THE ONLY FOREIGN AID MY MOTHER EVER WANTED WAS SAFETY
after the four Congo refugees who died when their overloaded canoe capsized in Lake Albert, with lines borrowed from Kristin Chang’s “Poem for an Immigrant’s Daughter”
i kneel in the hairline light of exile & home. no one leaves home
if the ocean will swallow them up. strange how sitting in a truck at the Sebagoro landing site on Lake
Albert shoreline means peace. yesterday
my mother ate her own appendix in a Ugandan bound pirogue. not
because hunger makes you whole but because there
is a name for grief to grow into. i come from a small world—a lifted paragraph from one of the worst conflict displacement affected shit holes. i understand the need to
define as a need for hope.

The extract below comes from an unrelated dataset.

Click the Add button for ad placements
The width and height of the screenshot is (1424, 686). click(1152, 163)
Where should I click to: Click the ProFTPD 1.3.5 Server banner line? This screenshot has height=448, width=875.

In Uturi, my relatives are dying;
not because they are Hema or Bagagere, but because
they share the same land with minerals. once this
highland was our birthplace. once we were birds carrying the sky
into night. now i wake to red sand & follow a trail of enmity & blood.
* * *
on the side of a road in Kasia province, a woman’s abandoned luggage
& a suitcase spilling out music CDs. what happened
to the woman? why is the case open? did she manage
to run away?
—from Poets Respond
April 22, 2018
__________
Ojo Taiye: “A recent wave of targeted attacks has left a trail of death, destruction, and mass displacement in the Democratic Republic of Congo’s northeastern province of Ituri. The above poem is a sort of requiem for the symposium of endangered stars evicted to the water.”